Comenzaron entonces a trabajar juntos y, más
tarde, a intentar una vida compartida.
Y aquí estoy – me dice – bailando junto a él,
después de tanto tiempo, habiendo realizado muchas giras a muy diferentes
lugares, además de esa gira interminable
con el Sexteto Mayor y la presencia protagónica en el show de Mariano Mores,
desde 1985 hasta hoy.
Todos los años Omar y Mónica arrivan a Buenos
Aires en el mes de julio porque, desde hace ocho, son convocados para integrar
el jurado del Mundial de Tango en agosto, en la categoría Tango Escenario.
Siempre, a principios de septiembre, organizan un Encuentro con Maestros del folklore argentino,
al que llega gente de todos los puntos del país. Este es un evento que vienen
organizando desde hace mucho tiempo, con todo éxito y mucha concurrencia.
Y en octubre, vuelven a Londres, a su base de
operaciones, donde armonizan tango y turismo en un tour, recorriendo varias
ciudades de Jordania; lo mismo sucede en abril, con un tour a Egipto.

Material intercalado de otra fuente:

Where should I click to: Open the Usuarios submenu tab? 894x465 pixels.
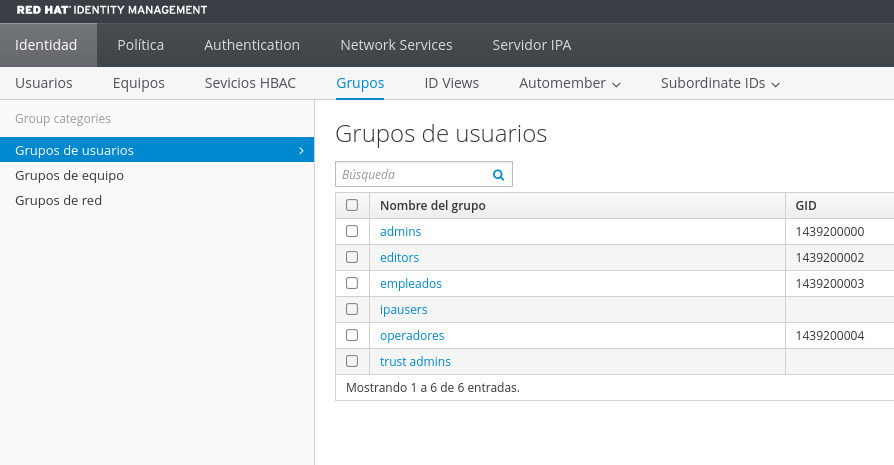click(44, 83)
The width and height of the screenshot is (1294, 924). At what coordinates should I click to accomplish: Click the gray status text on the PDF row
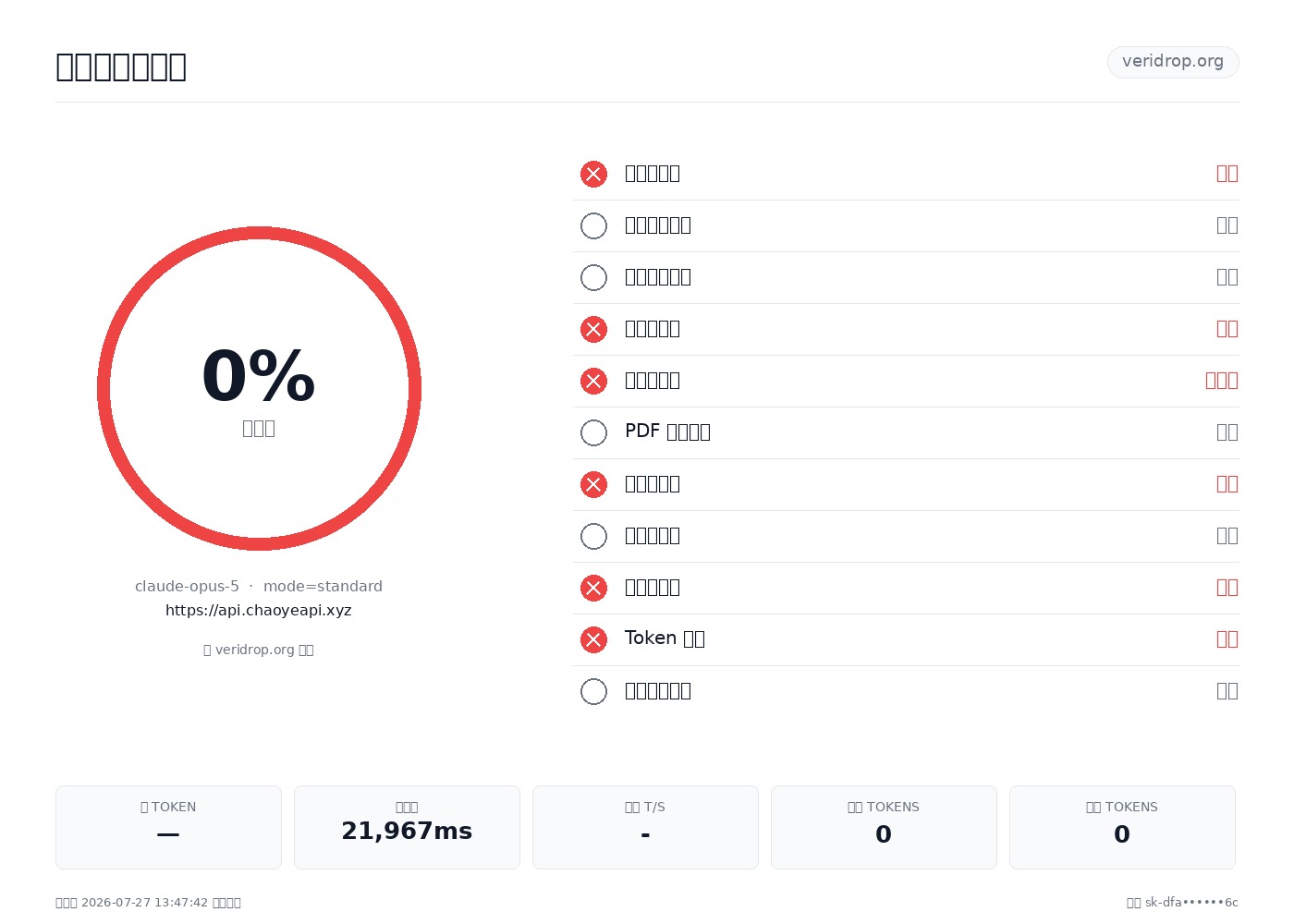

El resto del tiempo, lo dedican a clases de
tango y folklore.
En el Hotel Sheraton de Pilar, funciona su
escuela de tango y, muchas veces, a pedido de sus alumnos, las clases se dictan
en diferentes countries de la zona.
Mónica Romero es una mujer perspicaz, inquieta,
coherente y bucea, en el transcurso de nuestra conversación, tratando de
encontrar en la intrincada sociología del tango, las respuestas a sus incógnitas,
que no siempre llegan; me da su opinión, me pide la mía, y pone sobre el tapete
algunas actitudes de gente de la milonga, con las que no está de acuerdo.
Pero no está frente a mí sólo para contar los
proyectos de Los Ocampo; también lo está para mostrar su orgullo de ser abuela
y de la noticia que le han dado hace poco, de que lo será por tercera vez.
De cómo disfruta las vacaciones con su marido,
y de cómo le sigue gustando el baile; de cuánto ama su trabajo que, entre otras
cosas, le ha permitido conocer el mundo entero, con sus bellezas y sus
miserias.
Y sigue hablando sin parar, contándome algunas
cosas y diciendo cada tanto: “eso no lo pongas en la nota, eso te lo cuento a
vos”.
Entonces, sin saber exactamente cómo, sin
entender muy bien de qué manera, visceral, inconscientemente, desvía la conversación
hacia el tema más doloroso y delicado que hace que hoy, al rompecabezas de su
mundo le falte una pieza: su mamá, Estela Raval.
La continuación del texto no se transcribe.